Causes of Shin Splints
Shin splints or medial tibial stress syndrome (MTSS) is caused by overuse of your shin muscles through exercising too much or too intensely for your body. You may experience pain or tenderness in the inner or outer side of the front of your leg, often affecting your tibialis anterior muscle on the front of your lower leg. Sometimes, the pain can actually originate from the bone itself.
Runners are often at risk for shin splints. When you jog or run, you are placing enormous pressure on your leg muscles and joints. If you ramp up your program, you increase your risk. This is not to say that you should not engage in these types of aerobic activities. It is an important lesson about physical fitness that you must learn; listen to your body.

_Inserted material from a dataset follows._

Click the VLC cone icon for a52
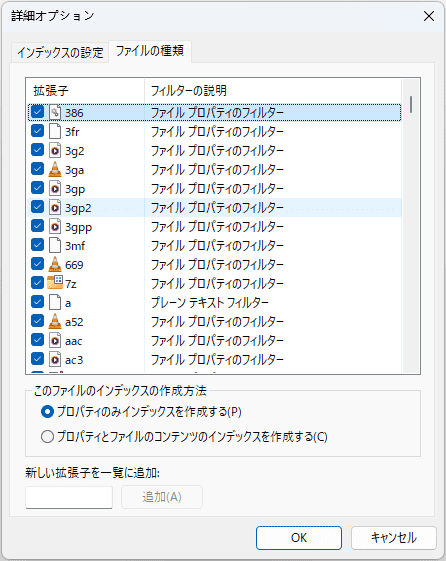Viewport: 446px width, 561px height. (55, 321)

Healing Shin Splints: Various Methods
The most important method of healing shin splints is rest. If your body is injured, it needs time to heal. It is perhaps unfortunate that when you incur a leg injury, you must refrain from exercise. Your rest period will be determined by the severity of the injury and your body's ability to recover. Sometimes, treatment may involve bed rest in order to completely heal. You should plan on at least one week of rest.
If your leg is swollen, you can apply ice to reduce swelling and relieve pain. Place an ice pack on the affected area for 20 minutes, twice a day. You should make sure and wrap your ice pack in a towel. Your object is to cool the area, not to freeze it.
Using ice uses your body's physiological response to cold in order to reduce your swelling, not unlike going outside during cool weather. Rather than cooling your blood, your body will concentrate your blood's circulation in the center of your body to distribute heat to vital organs. Your body will then slow circulation at the area of the ice pack in order to conserve heat, thereby reducing the swelling from fluid build-up.
In addition to ice, you can also take a non-steroidal, anti-inflammatory, such as ibuprofen or aspirin. These medications will reduce pain caused by swelling and put you on the road to healing shin splints. Be sure and follow the label directions for dosage.The important thing to remember when using either ice or medications is to continue with your rest. These measures may temporarily relieve pain making you feel better, yet the actual recovery time will take longer. In order to completely heal, refrain from running or other weight-bearing activities for two to four weeks to reduce the risk of re-injuring your legs.
Rest and other treatment options should heal your shin splints. If you are not experiencing improvement after several weeks of home care, consult your doctor. While your symptoms may mimic shin splints, your condition may be more serious.
Typically, the pain of shin splints occurs when you either palpate the affected area or are actively using your leg muscles. If you find that you are in constant pain, likewise, plan on seeing your doctor. Rather than shin splints, you may have stress fracture.
Preventing Shin Splints
The best way to prevent shin splints is to know your limitations. Ease into new or more intense activity slowly to give your body time to adjust. If you are planning to increase your speed, distance, or frequency of activity, do so gradually, especially if you are new to these workouts.
Most importantly, do not exercise through the pain of shin splints. If you do, there is a risk that you will do further damage. You may also assume an unnatural posture while exercising which can place additional strain on your muscles or joints.
Fortunately, most cases of shin splints can be treated at home. With rest and other ways to relieve your symptoms, you will soon be hitting the trails again.